Salvador is significantly cutting production costs on his 50-acre vegetable farm with the purchase of a washer and grader to clean and sort harvested produce. With this equipment, which helps decrease labor costs, he expects to save at least $1.00 per box, translating to a savings of at least $10,000 a year on his tomato crop alone. It also lowers costs for packing other vegetables such as butternut squash, cucumbers and sweet potatoes.
Post-harvest handling is one of his largest expenses as several employees are continually needed for the work. “In order to become more profitable in a time when the prices I receive for my products are not increasing, I need to continually be looking for opportunities to cut production costs,” Salvador said. “I have very little control of the price I am paid for my product, however, through practices as what I have proposed, I can impact my production costs and, in turn, my bottom line.”
Salvador primarily markets wholesale through a distribution company in Canton.
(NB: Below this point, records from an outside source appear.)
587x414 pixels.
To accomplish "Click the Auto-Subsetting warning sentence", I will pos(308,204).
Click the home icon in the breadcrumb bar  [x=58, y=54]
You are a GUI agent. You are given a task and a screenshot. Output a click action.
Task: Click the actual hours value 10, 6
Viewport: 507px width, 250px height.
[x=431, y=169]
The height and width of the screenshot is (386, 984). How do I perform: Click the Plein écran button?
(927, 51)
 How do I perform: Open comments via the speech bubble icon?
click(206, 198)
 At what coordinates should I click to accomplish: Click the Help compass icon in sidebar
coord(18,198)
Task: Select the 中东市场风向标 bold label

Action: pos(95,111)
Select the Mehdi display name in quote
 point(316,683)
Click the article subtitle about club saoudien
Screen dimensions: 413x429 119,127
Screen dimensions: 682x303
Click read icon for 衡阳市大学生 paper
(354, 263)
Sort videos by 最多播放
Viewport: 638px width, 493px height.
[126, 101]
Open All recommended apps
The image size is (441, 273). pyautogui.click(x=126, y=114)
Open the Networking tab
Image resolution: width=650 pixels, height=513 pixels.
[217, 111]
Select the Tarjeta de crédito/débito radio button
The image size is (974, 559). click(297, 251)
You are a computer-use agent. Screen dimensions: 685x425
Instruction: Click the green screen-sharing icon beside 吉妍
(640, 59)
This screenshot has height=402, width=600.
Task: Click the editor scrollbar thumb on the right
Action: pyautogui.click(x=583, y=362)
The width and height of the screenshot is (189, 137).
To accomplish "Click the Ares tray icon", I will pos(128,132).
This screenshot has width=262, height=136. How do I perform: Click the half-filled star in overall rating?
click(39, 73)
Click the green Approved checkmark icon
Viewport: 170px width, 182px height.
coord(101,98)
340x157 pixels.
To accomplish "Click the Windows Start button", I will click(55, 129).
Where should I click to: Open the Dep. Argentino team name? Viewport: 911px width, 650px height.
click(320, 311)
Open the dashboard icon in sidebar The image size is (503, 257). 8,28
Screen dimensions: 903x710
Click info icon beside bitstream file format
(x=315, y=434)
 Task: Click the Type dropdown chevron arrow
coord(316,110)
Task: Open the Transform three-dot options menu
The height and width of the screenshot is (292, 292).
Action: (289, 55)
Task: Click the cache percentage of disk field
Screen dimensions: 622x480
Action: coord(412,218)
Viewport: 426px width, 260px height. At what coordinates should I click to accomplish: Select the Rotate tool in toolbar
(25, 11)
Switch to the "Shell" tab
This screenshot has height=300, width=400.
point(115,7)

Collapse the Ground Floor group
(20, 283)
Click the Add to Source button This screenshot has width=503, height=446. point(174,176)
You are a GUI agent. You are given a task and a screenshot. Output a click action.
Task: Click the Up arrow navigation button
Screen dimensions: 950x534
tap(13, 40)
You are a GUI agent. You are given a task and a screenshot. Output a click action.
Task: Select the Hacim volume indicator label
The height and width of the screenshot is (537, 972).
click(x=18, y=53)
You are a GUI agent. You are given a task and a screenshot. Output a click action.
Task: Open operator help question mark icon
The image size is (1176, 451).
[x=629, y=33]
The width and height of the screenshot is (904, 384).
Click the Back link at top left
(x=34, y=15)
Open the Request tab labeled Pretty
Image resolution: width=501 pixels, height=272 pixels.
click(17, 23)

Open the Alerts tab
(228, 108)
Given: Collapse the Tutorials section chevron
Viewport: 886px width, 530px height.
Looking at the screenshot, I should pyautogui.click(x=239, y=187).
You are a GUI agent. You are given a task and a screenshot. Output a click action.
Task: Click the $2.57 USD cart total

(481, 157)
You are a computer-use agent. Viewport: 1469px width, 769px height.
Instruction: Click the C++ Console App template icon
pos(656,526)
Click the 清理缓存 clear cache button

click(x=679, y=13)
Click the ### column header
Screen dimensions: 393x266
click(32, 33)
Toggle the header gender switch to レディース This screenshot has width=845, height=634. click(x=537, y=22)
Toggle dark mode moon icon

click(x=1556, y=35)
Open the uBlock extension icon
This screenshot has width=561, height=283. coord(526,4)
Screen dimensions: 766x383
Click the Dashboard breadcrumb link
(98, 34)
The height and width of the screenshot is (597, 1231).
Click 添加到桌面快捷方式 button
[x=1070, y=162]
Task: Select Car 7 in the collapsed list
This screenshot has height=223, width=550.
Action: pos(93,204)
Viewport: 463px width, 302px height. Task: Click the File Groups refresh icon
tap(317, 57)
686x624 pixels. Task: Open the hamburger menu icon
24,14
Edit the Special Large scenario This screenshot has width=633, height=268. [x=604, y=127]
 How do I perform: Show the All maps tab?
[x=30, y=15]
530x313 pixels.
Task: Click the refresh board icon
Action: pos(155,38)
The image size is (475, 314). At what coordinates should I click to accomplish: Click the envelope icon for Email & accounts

He also has a roadside stand in Clay County, sets up at the Hayesville Evening Market, and markets through the Clay County Extension Service’s Local Food & Farm Products Directory.
A member of Southern Appalachian Family Farms, Salvador hopes his project provides an educational opportunity for all sizes of farm operations. “Introducing a system such as this in Clay County would demonstrate to other prospective farmers in the area how to overcome such hurdles and be successful with their own ventures,” he said.
Salvador, who has farmed all his life, completed a successful WNC AgOptions project in 2013 to grow his own transplants. The project eliminated his need to travel to Florida to purchase from nurseries, which often times wouldn’t have the varieties he prefers. “The project was very successful, enabling me to save several thousands of dollars,” he said.